I started web development with PHP4. Relatively static pages and always that awful reload upon data change.
I fiddled with Angular and Grails shiver…
Even Google App Engine and Django.
There are so many paradigms and frameworks you could go mental.

I’m a huge fan of having a huge toolbox and know your tools pretty decent over choosing to always use a screwdriver. Even when hammering in nails. It’s possible, but so much harder.
With Javascript and the 14 package managers, 42 front-end frameworks, 13 backend communcation tools, 5 data flow libraries, 143758275 template engines and 143 backend systems all trying to talk together it’s a clusterpuck… The fatigue is real. Being a web developer able to get any web developing job now requires more knowledge than a real-time systems developer needs…

Now as I said, I’m all pro-choice but this is starting to become quite ridiculous :stuck_out_tongue:
I tried Blaze. Cool but ended up with some spaghetti whenever I needed something more fancy than autoform. autoFlush and rendered will be the death of me…
React seems pretty sweet. More control. Originally opposed to putting design in logic, but it’s better than logic in design…
Never liked Angular. Too much ng- everywhere.

Meteor finally shaves the whole backend and backend communcation bit off. More time for reactive frontend. Thank you! But with 1.3 we have an issue coming up. Noone will use react-packages on atmosphere now that we have npm-modules. Why would we? They would override each other and double-load react-runtime.
So now we end up with using 2 package managers for one project by just using react.

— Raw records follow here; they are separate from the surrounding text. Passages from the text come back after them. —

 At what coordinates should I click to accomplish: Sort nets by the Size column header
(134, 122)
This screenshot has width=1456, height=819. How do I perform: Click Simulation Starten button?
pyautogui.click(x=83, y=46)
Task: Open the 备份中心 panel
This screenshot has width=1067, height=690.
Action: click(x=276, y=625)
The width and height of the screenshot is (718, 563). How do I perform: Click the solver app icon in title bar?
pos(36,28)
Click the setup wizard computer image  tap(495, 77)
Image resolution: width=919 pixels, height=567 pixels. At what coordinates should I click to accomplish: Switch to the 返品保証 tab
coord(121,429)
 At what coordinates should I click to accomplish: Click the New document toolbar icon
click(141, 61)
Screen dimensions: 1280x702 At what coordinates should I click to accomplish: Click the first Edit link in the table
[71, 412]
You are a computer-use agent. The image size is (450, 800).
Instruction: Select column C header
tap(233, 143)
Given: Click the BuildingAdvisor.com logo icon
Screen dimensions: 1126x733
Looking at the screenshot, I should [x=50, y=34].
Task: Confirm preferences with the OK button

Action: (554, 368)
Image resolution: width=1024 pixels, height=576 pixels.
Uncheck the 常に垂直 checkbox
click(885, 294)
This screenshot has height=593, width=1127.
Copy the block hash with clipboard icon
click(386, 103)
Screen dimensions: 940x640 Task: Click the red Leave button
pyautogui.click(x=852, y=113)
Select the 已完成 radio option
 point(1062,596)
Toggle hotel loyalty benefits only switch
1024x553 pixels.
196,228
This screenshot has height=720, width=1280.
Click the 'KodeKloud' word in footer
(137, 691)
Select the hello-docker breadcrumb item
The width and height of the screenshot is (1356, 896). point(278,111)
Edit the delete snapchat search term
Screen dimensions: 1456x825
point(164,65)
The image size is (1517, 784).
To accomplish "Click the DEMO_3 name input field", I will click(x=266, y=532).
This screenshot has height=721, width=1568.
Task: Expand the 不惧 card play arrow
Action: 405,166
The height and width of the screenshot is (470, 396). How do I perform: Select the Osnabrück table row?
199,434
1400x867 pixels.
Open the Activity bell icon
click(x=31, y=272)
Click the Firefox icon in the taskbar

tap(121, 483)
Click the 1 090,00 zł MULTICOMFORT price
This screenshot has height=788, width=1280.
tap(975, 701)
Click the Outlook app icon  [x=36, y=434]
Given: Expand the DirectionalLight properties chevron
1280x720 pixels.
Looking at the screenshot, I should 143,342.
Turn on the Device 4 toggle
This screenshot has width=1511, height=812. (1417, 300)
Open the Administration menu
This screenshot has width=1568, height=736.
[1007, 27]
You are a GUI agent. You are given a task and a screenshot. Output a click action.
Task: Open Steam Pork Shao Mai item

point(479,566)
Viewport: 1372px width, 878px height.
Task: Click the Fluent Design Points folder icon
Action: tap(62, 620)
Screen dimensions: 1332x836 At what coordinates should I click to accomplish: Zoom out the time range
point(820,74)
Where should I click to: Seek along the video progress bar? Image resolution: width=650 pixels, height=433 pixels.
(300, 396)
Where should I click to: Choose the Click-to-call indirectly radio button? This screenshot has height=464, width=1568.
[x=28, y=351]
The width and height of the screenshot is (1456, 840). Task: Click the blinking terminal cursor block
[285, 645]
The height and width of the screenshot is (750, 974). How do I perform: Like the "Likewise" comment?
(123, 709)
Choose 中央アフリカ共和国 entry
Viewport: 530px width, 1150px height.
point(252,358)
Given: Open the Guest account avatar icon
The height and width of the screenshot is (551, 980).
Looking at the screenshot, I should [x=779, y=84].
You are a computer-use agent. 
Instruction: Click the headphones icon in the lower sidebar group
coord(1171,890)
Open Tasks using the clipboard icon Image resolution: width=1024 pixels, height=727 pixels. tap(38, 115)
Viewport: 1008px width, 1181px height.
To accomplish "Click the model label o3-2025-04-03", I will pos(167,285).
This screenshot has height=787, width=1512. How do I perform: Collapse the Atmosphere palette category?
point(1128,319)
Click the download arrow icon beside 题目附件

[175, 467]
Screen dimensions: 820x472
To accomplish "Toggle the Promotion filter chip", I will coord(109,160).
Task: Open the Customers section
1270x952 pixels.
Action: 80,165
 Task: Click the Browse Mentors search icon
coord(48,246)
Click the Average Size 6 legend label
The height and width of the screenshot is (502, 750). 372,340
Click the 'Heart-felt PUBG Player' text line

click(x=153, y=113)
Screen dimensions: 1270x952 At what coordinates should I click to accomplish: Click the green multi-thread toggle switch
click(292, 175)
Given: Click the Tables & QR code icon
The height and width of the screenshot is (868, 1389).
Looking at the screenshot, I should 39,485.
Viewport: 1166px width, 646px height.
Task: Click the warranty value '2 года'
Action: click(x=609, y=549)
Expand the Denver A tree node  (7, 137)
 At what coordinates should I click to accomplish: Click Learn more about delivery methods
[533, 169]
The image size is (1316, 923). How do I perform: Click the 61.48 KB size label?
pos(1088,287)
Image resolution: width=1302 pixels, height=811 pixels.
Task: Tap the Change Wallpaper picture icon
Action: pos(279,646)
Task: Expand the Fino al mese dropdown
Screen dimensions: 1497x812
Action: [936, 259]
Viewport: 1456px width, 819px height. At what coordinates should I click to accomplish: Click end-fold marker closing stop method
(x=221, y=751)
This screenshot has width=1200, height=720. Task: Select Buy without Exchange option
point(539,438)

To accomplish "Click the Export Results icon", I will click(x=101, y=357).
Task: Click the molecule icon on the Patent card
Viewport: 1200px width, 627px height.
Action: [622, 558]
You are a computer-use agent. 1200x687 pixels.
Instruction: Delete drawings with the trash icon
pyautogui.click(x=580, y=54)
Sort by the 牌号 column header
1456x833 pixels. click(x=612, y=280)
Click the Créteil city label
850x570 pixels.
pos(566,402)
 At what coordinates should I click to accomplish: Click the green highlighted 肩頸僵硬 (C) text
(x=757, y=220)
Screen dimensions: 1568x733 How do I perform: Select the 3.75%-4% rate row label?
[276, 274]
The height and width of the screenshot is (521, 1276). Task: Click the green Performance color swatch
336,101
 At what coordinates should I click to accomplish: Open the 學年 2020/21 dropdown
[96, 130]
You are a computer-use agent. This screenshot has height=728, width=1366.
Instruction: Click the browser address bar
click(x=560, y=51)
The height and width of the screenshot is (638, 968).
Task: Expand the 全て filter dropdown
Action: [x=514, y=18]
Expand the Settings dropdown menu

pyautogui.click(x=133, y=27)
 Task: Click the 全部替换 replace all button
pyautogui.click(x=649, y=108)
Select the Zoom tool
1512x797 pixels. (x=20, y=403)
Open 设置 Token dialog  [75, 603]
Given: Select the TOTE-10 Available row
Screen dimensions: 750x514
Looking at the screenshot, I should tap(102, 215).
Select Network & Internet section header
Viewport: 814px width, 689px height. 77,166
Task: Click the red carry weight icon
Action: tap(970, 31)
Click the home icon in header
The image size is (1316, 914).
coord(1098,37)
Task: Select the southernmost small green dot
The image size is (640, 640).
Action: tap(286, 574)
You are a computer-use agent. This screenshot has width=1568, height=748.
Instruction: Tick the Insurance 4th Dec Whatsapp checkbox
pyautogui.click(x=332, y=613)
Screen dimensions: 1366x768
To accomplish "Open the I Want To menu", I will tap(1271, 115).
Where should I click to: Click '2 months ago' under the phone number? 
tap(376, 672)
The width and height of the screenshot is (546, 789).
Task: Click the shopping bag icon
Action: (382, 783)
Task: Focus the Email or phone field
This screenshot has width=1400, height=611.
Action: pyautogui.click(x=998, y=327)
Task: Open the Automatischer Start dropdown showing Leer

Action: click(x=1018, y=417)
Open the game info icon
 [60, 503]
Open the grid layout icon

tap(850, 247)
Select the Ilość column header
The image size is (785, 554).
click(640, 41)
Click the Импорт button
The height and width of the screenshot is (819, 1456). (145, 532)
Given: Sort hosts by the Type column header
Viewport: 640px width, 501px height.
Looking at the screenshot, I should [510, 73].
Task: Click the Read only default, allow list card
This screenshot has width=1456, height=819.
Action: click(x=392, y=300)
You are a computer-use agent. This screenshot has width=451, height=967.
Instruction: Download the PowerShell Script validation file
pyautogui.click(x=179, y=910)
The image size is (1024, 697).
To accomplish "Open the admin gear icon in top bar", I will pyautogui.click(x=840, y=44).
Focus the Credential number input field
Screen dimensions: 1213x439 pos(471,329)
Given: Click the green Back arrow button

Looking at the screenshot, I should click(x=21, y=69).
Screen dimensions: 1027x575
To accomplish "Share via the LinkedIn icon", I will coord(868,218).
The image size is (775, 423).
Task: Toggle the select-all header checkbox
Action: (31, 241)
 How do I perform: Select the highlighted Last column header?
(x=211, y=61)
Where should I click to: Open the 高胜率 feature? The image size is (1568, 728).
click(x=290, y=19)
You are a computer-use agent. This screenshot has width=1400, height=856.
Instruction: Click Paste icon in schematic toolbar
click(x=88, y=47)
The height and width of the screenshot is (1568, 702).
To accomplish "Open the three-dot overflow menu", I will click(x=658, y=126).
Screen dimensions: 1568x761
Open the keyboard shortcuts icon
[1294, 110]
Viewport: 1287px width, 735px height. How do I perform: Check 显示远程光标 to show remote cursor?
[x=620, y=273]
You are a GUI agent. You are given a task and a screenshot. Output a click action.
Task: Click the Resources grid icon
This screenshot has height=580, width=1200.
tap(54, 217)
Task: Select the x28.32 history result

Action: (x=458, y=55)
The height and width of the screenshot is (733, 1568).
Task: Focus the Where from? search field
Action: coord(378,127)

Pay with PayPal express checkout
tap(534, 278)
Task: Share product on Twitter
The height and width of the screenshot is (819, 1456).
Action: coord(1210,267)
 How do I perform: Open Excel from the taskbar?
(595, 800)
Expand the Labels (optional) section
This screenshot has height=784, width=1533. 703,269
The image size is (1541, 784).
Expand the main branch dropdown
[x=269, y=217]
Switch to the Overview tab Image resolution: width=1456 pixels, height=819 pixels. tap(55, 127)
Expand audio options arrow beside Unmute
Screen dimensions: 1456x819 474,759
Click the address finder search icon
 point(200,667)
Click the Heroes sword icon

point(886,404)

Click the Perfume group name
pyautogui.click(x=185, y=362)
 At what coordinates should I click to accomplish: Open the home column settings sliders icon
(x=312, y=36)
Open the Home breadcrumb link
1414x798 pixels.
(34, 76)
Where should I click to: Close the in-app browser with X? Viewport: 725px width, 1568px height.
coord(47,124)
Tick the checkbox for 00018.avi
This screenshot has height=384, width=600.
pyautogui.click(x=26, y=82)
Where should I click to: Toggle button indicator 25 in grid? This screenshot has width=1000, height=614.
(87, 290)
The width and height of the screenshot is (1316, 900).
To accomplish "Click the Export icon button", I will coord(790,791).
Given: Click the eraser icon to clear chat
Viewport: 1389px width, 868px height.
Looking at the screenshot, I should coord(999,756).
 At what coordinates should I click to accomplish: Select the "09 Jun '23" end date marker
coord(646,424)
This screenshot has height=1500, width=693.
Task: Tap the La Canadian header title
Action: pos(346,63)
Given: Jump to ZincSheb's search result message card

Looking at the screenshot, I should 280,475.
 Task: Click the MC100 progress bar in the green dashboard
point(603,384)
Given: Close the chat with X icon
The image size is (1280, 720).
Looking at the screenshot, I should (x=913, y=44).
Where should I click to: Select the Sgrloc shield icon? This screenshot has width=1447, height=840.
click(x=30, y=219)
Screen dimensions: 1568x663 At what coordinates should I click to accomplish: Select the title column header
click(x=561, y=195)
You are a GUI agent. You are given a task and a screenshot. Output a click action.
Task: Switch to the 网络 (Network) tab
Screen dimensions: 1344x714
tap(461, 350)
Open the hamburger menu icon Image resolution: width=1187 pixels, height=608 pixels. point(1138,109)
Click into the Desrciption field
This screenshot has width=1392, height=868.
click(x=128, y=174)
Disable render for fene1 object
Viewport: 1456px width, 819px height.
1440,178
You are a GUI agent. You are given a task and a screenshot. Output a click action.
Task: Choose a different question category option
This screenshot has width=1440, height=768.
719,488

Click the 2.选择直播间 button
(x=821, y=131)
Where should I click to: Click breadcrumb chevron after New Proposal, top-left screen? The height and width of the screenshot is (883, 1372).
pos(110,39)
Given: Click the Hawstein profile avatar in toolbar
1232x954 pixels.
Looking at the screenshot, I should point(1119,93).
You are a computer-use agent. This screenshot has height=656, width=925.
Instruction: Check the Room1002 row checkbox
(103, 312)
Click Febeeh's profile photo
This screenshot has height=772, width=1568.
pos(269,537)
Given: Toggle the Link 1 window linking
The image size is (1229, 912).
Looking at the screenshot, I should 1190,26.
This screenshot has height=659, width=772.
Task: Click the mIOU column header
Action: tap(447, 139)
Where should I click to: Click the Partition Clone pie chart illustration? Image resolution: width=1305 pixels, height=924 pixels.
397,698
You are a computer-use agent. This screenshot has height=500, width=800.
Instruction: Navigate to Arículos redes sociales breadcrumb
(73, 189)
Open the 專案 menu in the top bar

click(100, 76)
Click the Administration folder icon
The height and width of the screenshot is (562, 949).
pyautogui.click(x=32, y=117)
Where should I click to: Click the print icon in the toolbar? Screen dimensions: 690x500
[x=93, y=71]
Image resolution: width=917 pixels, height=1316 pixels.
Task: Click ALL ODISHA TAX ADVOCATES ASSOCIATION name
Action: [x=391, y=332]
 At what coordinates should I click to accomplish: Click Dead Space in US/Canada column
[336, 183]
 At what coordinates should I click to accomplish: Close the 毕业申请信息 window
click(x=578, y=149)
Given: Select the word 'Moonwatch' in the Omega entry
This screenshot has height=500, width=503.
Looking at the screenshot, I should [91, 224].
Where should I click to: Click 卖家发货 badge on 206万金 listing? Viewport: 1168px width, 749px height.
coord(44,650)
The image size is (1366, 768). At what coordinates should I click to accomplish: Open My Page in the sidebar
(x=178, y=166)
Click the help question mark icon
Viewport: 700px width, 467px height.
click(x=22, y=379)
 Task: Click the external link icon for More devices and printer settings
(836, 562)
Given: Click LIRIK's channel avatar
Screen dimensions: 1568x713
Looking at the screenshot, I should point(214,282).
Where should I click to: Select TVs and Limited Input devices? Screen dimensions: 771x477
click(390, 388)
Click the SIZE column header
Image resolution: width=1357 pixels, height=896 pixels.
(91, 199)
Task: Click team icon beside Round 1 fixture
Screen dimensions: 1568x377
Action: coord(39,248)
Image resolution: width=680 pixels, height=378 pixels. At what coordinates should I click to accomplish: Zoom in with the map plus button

One of the things I really like about Meteor is the exceptionally simple package manager.
Now I gotta start thinking like I’m using C/C++ and #include to ensure I get access to the code I need. Sure, it gives me load order control and less global namespace clutter.

Besides ReactiveVar/Dict, minimongo/DDP and Meteor methods. What’s left of Meteor when using React?
I feel MDG is slowly outsourcing pieces of Meteor until we’re finally left with nothing but a boilerplate and “best practices” :stuck_out_tongue:

Consider the intro for newbies with react in 1.3. It seems to be quite an ordeal compared to 1.1 and Blaze!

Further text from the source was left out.